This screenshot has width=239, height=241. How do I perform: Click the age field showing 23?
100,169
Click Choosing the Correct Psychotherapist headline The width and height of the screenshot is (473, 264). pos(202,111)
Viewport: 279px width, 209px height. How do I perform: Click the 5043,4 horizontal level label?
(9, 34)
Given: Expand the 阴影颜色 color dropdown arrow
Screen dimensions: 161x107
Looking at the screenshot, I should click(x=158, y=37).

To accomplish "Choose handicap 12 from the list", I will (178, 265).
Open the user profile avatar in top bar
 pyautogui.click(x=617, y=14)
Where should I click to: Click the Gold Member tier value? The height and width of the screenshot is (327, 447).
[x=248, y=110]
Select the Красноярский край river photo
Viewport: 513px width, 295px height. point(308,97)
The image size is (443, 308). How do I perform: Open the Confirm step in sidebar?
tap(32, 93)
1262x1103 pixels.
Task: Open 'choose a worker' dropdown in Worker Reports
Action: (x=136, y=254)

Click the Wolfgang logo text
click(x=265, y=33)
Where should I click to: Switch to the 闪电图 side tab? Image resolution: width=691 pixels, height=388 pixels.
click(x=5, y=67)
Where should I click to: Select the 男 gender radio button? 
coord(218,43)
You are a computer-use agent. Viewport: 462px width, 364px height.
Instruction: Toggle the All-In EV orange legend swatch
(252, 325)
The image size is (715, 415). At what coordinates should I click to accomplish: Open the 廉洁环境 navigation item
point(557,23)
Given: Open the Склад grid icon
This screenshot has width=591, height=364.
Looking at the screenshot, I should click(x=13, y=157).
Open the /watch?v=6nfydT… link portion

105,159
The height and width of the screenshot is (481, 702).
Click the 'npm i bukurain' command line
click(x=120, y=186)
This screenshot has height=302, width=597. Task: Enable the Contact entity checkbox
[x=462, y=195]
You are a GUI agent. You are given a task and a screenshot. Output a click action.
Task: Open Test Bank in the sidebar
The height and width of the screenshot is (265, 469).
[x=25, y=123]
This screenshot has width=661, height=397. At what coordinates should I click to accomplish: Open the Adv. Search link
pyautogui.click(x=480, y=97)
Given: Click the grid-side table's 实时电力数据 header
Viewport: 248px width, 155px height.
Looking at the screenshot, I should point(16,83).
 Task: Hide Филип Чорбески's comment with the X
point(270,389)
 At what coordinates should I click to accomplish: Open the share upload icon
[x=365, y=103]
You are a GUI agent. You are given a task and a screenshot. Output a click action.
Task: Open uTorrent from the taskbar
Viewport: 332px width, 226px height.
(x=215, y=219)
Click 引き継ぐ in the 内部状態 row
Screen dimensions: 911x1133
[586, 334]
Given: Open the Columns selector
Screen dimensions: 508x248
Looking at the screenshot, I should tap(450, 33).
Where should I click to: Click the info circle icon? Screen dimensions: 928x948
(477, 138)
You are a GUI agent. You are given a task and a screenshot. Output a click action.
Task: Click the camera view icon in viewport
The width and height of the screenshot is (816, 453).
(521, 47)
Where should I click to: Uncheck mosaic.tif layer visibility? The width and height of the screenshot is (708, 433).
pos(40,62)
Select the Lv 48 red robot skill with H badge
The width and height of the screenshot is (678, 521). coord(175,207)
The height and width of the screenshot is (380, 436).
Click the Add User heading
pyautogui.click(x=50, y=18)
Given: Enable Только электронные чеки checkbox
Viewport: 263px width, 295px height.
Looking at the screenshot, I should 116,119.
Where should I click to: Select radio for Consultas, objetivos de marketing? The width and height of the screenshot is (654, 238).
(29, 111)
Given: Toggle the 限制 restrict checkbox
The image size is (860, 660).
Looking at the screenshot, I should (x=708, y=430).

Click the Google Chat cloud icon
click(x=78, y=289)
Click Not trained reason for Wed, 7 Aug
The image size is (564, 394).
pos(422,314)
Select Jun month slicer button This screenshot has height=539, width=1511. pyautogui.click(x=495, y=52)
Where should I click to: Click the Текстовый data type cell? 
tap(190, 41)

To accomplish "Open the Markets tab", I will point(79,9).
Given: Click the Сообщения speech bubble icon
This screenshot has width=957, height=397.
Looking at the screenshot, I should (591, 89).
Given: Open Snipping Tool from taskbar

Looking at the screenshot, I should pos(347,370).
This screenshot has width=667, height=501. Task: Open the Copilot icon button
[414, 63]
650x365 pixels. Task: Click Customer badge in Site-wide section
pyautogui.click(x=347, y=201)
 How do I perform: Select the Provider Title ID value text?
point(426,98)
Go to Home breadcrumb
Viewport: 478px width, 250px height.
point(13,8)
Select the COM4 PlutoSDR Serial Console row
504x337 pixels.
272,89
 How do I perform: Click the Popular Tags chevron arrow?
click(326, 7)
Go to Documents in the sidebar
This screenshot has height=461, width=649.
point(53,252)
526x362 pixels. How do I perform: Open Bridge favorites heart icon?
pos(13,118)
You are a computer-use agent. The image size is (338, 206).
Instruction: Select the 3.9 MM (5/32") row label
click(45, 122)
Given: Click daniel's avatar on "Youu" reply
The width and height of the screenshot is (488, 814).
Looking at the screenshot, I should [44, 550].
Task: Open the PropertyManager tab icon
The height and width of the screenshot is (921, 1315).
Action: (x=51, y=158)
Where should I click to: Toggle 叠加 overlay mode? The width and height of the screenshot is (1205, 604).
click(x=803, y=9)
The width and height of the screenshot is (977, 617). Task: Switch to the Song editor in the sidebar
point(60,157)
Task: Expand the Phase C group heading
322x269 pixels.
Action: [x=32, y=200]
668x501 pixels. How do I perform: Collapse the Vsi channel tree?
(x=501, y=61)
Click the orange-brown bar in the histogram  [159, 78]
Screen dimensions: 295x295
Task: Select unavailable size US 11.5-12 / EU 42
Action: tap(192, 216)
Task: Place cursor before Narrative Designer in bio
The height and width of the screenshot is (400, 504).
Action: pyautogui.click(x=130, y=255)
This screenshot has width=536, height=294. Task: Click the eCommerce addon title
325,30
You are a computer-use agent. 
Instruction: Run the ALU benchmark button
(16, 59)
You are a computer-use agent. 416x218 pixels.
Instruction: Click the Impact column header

* * * * * * *

**YOUR OBJECTIVE**
The answer must be the full data, repeated word for word.

**COMPLETED TASK**
This screenshot has width=239, height=241. How do I perform: Click the age field showing 23?
100,169
Click Choosing the Correct Psychotherapist headline The width and height of the screenshot is (473, 264). pos(202,111)
Viewport: 279px width, 209px height. How do I perform: Click the 5043,4 horizontal level label?
(9, 34)
Given: Expand the 阴影颜色 color dropdown arrow
Screen dimensions: 161x107
Looking at the screenshot, I should click(x=158, y=37).

To accomplish "Choose handicap 12 from the list", I will (178, 265).
Open the user profile avatar in top bar
 pyautogui.click(x=617, y=14)
Where should I click to: Click the Gold Member tier value? The height and width of the screenshot is (327, 447).
[x=248, y=110]
Select the Красноярский край river photo
Viewport: 513px width, 295px height. point(308,97)
The image size is (443, 308). How do I perform: Open the Confirm step in sidebar?
tap(32, 93)
1262x1103 pixels.
Task: Open 'choose a worker' dropdown in Worker Reports
Action: (x=136, y=254)

Click the Wolfgang logo text
click(x=265, y=33)
Where should I click to: Switch to the 闪电图 side tab? Image resolution: width=691 pixels, height=388 pixels.
click(x=5, y=67)
Where should I click to: Select the 男 gender radio button? 
coord(218,43)
You are a computer-use agent. Viewport: 462px width, 364px height.
Instruction: Toggle the All-In EV orange legend swatch
(252, 325)
The image size is (715, 415). At what coordinates should I click to accomplish: Open the 廉洁环境 navigation item
point(557,23)
Given: Open the Склад grid icon
This screenshot has width=591, height=364.
Looking at the screenshot, I should click(x=13, y=157).
Open the /watch?v=6nfydT… link portion

105,159
The height and width of the screenshot is (481, 702).
Click the 'npm i bukurain' command line
click(x=120, y=186)
This screenshot has height=302, width=597. Task: Enable the Contact entity checkbox
[x=462, y=195]
You are a GUI agent. You are given a task and a screenshot. Output a click action.
Task: Open Test Bank in the sidebar
The height and width of the screenshot is (265, 469).
[x=25, y=123]
This screenshot has width=661, height=397. At what coordinates should I click to accomplish: Open the Adv. Search link
pyautogui.click(x=480, y=97)
Given: Click the grid-side table's 实时电力数据 header
Viewport: 248px width, 155px height.
Looking at the screenshot, I should point(16,83).
 Task: Hide Филип Чорбески's comment with the X
point(270,389)
 At what coordinates should I click to accomplish: Open the share upload icon
[x=365, y=103]
You are a GUI agent. You are given a task and a screenshot. Output a click action.
Task: Open uTorrent from the taskbar
Viewport: 332px width, 226px height.
(x=215, y=219)
Click 引き継ぐ in the 内部状態 row
Screen dimensions: 911x1133
[586, 334]
Given: Open the Columns selector
Screen dimensions: 508x248
Looking at the screenshot, I should tap(450, 33).
Where should I click to: Click the info circle icon? Screen dimensions: 928x948
(477, 138)
You are a GUI agent. You are given a task and a screenshot. Output a click action.
Task: Click the camera view icon in viewport
The width and height of the screenshot is (816, 453).
(521, 47)
Where should I click to: Uncheck mosaic.tif layer visibility? The width and height of the screenshot is (708, 433).
pos(40,62)
Select the Lv 48 red robot skill with H badge
The width and height of the screenshot is (678, 521). coord(175,207)
The height and width of the screenshot is (380, 436).
Click the Add User heading
pyautogui.click(x=50, y=18)
Given: Enable Только электронные чеки checkbox
Viewport: 263px width, 295px height.
Looking at the screenshot, I should 116,119.
Where should I click to: Select radio for Consultas, objetivos de marketing? The width and height of the screenshot is (654, 238).
(29, 111)
Given: Toggle the 限制 restrict checkbox
The image size is (860, 660).
Looking at the screenshot, I should (x=708, y=430).

Click the Google Chat cloud icon
click(x=78, y=289)
Click Not trained reason for Wed, 7 Aug
The image size is (564, 394).
pos(422,314)
Select Jun month slicer button This screenshot has height=539, width=1511. pyautogui.click(x=495, y=52)
Where should I click to: Click the Текстовый data type cell? 
tap(190, 41)

To accomplish "Open the Markets tab", I will point(79,9).
Given: Click the Сообщения speech bubble icon
This screenshot has width=957, height=397.
Looking at the screenshot, I should (591, 89).
Given: Open Snipping Tool from taskbar

Looking at the screenshot, I should pos(347,370).
This screenshot has width=667, height=501. Task: Open the Copilot icon button
[414, 63]
650x365 pixels. Task: Click Customer badge in Site-wide section
pyautogui.click(x=347, y=201)
 How do I perform: Select the Provider Title ID value text?
point(426,98)
Go to Home breadcrumb
Viewport: 478px width, 250px height.
point(13,8)
Select the COM4 PlutoSDR Serial Console row
504x337 pixels.
272,89
 How do I perform: Click the Popular Tags chevron arrow?
click(326, 7)
Go to Documents in the sidebar
This screenshot has height=461, width=649.
point(53,252)
526x362 pixels. How do I perform: Open Bridge favorites heart icon?
pos(13,118)
You are a computer-use agent. The image size is (338, 206).
Instruction: Select the 3.9 MM (5/32") row label
click(45, 122)
Given: Click daniel's avatar on "Youu" reply
The width and height of the screenshot is (488, 814).
Looking at the screenshot, I should [44, 550].
Task: Open the PropertyManager tab icon
The height and width of the screenshot is (921, 1315).
Action: (x=51, y=158)
Where should I click to: Toggle 叠加 overlay mode? The width and height of the screenshot is (1205, 604).
click(x=803, y=9)
The width and height of the screenshot is (977, 617). Task: Switch to the Song editor in the sidebar
point(60,157)
Task: Expand the Phase C group heading
322x269 pixels.
Action: [x=32, y=200]
668x501 pixels. How do I perform: Collapse the Vsi channel tree?
(x=501, y=61)
Click the orange-brown bar in the histogram  [159, 78]
Screen dimensions: 295x295
Task: Select unavailable size US 11.5-12 / EU 42
Action: tap(192, 216)
Task: Place cursor before Narrative Designer in bio
The height and width of the screenshot is (400, 504).
Action: pyautogui.click(x=130, y=255)
This screenshot has width=536, height=294. Task: Click the eCommerce addon title
325,30
You are a computer-use agent. 
Instruction: Run the ALU benchmark button
(16, 59)
You are a computer-use agent. 416x218 pixels.
Instruction: Click the Impact column header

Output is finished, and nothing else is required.